Name: Duane Sauke
Title: Representative, District 25B
Education: B.A., music education, Luther College
Serving in the state House of Representatives is a third career for first-term Rep. Duane Sauke, DFL-Rochester, after 17 years as a music teacher and 25 in real estate.
Sauke recalls growing up in a family of sharecrop farmers and the “benevolence,” in the form of scholarships, which enabled him to go to college.
“There is no way that one can use words to describe what the eyes of a sharecrop kid are seeing to be the elected person who sits in a chair with their name in front of them in the middle of the House chamber,” Sauke said.
Describing himself as deliberative, Sauke said he was not in a rush to file a large number of bills.
“I come mostly motivated to be the extension of the 40,000 people that are in my district,” which covers parts of Olmsted County and Rochester, Sauke said. “To be their listener, first; their advocate, second; and their participant in the dialog, third.”
Q. What’s the best way to start a conversation with you?
A. Ask me an interesting question. I’m a fairly Renaissance kind of person. You could ask me about the presence of the Holy Spirit in a group or the significance of the mites that are killing our beehives.
Q. Who was the first presidential candidate you voted for and why?
A. The Democrat after Goldwater [Hubert Humphrey]. I was in my high school part of the Youth for Goldwater. My political stuff is a little more cognitive. I saw Goldwater’s politics as being clean, straightforward and well-defined. I ended up going to college in the late ’60s, I was part of the marches on the streets.
Q. What books are on your bedside table or e-reader?
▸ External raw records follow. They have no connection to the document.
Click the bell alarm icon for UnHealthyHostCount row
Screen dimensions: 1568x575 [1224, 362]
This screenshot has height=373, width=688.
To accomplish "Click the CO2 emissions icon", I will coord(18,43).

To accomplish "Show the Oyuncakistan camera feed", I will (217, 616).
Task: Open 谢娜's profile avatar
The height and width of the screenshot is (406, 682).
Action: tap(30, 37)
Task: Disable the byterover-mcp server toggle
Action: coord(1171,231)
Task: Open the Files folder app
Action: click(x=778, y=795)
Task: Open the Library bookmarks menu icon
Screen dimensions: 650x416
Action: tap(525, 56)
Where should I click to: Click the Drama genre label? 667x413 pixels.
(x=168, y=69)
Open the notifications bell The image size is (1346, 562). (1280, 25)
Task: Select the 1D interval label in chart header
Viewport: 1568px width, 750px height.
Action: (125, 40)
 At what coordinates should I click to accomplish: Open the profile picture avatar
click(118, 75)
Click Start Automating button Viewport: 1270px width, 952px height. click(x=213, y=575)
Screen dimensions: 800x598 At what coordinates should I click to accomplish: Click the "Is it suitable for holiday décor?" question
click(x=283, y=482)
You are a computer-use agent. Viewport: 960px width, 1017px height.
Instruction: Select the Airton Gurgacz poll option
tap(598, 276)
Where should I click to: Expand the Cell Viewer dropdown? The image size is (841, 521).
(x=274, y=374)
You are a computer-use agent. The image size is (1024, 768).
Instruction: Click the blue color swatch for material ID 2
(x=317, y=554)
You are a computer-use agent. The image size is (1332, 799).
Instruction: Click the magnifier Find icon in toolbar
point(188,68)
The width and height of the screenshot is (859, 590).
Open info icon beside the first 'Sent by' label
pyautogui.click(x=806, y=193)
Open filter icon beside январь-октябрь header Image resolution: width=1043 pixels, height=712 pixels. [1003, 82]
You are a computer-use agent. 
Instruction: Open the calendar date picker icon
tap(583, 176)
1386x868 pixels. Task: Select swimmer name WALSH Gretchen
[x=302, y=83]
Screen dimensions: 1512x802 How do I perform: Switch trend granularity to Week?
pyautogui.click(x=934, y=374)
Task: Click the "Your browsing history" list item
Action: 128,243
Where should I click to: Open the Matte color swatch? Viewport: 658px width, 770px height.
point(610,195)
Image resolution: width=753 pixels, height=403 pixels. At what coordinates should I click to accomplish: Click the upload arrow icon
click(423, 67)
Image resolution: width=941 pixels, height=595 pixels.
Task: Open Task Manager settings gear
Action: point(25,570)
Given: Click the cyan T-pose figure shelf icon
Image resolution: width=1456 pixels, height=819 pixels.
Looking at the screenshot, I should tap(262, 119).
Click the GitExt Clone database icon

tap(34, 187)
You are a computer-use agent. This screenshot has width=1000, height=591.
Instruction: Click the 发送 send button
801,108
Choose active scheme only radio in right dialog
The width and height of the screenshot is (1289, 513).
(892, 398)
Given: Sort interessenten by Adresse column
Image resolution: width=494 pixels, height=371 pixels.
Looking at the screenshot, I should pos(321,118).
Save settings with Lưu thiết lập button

A. I have a reading disability. It’s related to dyslexia but it’s a different construct. If I’m sitting down to read a novel, I can’t get very far past the first page. How do I survive in this world? I put and always have put very high level in the dialog and discourse. And then I do scanning for content.
I went through college, I’ve had two reasonably successful careers and have this opportunity to be elected.
Q. What’s a favorite activity outside your job?
A. Since retiring I have opened up a doorway of bicycle riding. Rochester has a fairly significant amount of trails. Before I started doing any campaign work for one whole summer of retirement, I was riding every day for between an hour and a half and two hours going as fast as I could.
Q. If someone visits you in your hometown, you always take them to see or do?
A. If they have any interest in seeing what a world-class health institution is like I can do that tour. [The Mayo Clinic] has an extraordinary museum. We’ve got wonderful old historic buildings and we’ve got some extraordinarily exquisite new buildings. If it’s art or music we’ve got those kinds of things in town. Or I might take them for a bike ride if they’re inclined to enjoy that.
Q. What’s one way to end partisan polarization?
A. One could shape intent toward positive impact and away from winning and losing. In my mind government’s work is measured first on how and in what ways it lifts up the people who need the assistance and should otherwise remain less active.
Q. How has an event or person inspired you?
A. I had the opportunity to sing in Nordic choir and play in the Luther band under Westin Noble [the late acclaimed music educator and conductor]. That’s a world-class experience.
Regina Mustafa: She’s Muslim in Rochester, a voice for ecumenical understanding.
Politically, Kennedy all the way to Tim Walz, seeing how much personal energy he puts into his raw belief of doing the right thing for the public. In some ways Arne Carlson shaped a vision that I found interesting, a pragmatism yet a clarity of understanding.